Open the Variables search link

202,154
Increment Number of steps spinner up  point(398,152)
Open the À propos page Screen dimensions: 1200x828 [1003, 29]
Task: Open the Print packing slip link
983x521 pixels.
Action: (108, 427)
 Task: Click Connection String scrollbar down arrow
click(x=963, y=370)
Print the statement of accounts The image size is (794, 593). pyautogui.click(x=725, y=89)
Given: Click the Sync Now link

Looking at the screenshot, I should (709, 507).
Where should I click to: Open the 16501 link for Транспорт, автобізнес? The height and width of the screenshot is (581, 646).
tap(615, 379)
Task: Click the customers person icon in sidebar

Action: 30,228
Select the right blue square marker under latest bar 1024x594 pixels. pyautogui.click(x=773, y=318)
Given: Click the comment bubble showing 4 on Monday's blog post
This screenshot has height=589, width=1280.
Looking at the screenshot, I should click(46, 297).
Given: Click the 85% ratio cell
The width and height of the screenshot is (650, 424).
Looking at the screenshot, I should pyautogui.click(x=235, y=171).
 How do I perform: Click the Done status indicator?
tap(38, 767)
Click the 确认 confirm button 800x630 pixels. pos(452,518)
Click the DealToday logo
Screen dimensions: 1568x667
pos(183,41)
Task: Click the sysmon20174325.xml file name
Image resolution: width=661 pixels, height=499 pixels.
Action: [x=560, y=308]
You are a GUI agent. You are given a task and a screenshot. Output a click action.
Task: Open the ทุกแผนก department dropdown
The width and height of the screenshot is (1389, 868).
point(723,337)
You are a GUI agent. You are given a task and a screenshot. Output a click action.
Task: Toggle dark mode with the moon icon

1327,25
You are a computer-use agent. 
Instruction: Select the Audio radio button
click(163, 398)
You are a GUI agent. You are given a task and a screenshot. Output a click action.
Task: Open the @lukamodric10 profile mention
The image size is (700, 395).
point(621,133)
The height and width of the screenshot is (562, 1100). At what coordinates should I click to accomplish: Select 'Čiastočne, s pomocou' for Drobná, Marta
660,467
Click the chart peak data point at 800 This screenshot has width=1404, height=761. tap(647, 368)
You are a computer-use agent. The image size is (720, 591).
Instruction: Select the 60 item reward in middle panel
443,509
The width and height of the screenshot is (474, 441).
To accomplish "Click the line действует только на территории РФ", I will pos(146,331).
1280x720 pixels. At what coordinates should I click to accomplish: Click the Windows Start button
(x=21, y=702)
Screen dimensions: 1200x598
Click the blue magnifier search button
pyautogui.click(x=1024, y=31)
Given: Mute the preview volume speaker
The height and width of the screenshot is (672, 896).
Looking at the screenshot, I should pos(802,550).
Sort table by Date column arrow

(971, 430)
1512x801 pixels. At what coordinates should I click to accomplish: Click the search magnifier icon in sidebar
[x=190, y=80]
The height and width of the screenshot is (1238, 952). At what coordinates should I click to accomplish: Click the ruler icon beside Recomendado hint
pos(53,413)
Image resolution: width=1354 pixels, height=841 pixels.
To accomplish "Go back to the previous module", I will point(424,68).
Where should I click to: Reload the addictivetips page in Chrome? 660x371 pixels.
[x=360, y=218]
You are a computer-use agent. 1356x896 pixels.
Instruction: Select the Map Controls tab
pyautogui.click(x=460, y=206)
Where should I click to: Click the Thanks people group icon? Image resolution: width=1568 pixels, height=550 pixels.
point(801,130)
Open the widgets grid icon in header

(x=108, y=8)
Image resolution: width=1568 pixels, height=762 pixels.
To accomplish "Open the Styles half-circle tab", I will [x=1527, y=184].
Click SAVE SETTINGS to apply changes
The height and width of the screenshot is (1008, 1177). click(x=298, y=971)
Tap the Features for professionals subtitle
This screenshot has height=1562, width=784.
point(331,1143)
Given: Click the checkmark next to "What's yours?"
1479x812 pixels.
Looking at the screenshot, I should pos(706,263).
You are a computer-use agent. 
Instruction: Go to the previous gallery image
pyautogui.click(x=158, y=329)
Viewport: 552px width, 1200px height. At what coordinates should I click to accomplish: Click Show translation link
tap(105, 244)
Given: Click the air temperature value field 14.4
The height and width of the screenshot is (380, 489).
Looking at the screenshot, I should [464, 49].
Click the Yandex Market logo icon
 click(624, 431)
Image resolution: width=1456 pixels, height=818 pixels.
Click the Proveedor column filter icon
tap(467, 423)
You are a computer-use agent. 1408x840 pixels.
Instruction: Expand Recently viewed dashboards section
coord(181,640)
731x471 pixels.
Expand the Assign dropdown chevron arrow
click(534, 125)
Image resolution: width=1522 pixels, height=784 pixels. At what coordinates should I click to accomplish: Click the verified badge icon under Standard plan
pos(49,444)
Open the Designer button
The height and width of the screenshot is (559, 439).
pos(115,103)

------------------------------

Output the material above exactly, but only from the line that carries "Instruction: Go to the previous gallery image" through the line that carries "Given: Click the air".

Instruction: Go to the previous gallery image
pyautogui.click(x=158, y=329)
Viewport: 552px width, 1200px height. At what coordinates should I click to accomplish: Click Show translation link
tap(105, 244)
Given: Click the air temperature value field 14.4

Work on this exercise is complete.